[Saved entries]
#####
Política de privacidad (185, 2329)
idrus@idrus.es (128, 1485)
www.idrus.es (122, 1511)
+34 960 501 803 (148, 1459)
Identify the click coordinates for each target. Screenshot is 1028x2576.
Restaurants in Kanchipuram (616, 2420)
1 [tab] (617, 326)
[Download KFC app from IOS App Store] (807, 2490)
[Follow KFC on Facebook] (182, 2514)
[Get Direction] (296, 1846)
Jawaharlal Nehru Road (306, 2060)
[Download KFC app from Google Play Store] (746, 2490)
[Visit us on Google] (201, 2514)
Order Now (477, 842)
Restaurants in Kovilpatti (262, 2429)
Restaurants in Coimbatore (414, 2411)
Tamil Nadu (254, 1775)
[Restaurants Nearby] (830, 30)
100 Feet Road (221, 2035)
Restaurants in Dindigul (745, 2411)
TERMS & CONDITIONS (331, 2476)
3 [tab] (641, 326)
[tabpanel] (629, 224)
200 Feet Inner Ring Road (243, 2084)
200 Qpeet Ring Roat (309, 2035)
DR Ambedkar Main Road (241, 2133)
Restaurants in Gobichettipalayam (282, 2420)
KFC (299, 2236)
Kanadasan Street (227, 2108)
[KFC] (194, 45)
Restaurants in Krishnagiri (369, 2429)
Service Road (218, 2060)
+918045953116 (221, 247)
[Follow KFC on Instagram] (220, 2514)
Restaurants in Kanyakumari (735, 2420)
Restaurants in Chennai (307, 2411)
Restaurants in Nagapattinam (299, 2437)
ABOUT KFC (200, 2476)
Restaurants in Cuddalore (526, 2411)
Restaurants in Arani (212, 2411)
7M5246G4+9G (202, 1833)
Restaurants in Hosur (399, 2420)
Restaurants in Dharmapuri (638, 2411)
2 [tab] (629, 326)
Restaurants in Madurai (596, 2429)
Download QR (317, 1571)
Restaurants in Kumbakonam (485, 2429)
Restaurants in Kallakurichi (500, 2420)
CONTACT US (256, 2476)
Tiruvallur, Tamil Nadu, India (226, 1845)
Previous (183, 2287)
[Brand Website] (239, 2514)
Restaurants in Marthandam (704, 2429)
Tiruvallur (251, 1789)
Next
#####
» Task requirements
All of the entries must be quoted exactly; please include each one.

» Output for this task
Política de privacidad (185, 2329)
idrus@idrus.es (128, 1485)
www.idrus.es (122, 1511)
+34 960 501 803 (148, 1459)
Identify the click coordinates for each target. Screenshot is 1028x2576.
Restaurants in Kanchipuram (616, 2420)
1 [tab] (617, 326)
[Download KFC app from IOS App Store] (807, 2490)
[Follow KFC on Facebook] (182, 2514)
[Get Direction] (296, 1846)
Jawaharlal Nehru Road (306, 2060)
[Download KFC app from Google Play Store] (746, 2490)
[Visit us on Google] (201, 2514)
Order Now (477, 842)
Restaurants in Kovilpatti (262, 2429)
Restaurants in Coimbatore (414, 2411)
Tamil Nadu (254, 1775)
[Restaurants Nearby] (830, 30)
100 Feet Road (221, 2035)
Restaurants in Dindigul (745, 2411)
TERMS & CONDITIONS (331, 2476)
3 [tab] (641, 326)
[tabpanel] (629, 224)
200 Feet Inner Ring Road (243, 2084)
200 Qpeet Ring Roat (309, 2035)
DR Ambedkar Main Road (241, 2133)
Restaurants in Gobichettipalayam (282, 2420)
KFC (299, 2236)
Kanadasan Street (227, 2108)
[KFC] (194, 45)
Restaurants in Krishnagiri (369, 2429)
Service Road (218, 2060)
+918045953116 (221, 247)
[Follow KFC on Instagram] (220, 2514)
Restaurants in Kanyakumari (735, 2420)
Restaurants in Chennai (307, 2411)
Restaurants in Nagapattinam (299, 2437)
ABOUT KFC (200, 2476)
Restaurants in Cuddalore (526, 2411)
Restaurants in Arani (212, 2411)
7M5246G4+9G (202, 1833)
Restaurants in Hosur (399, 2420)
Restaurants in Dharmapuri (638, 2411)
2 [tab] (629, 326)
Restaurants in Madurai (596, 2429)
Download QR (317, 1571)
Restaurants in Kumbakonam (485, 2429)
Restaurants in Kallakurichi (500, 2420)
CONTACT US (256, 2476)
Tiruvallur, Tamil Nadu, India (226, 1845)
Previous (183, 2287)
[Brand Website] (239, 2514)
Restaurants in Marthandam (704, 2429)
Tiruvallur (251, 1789)
Next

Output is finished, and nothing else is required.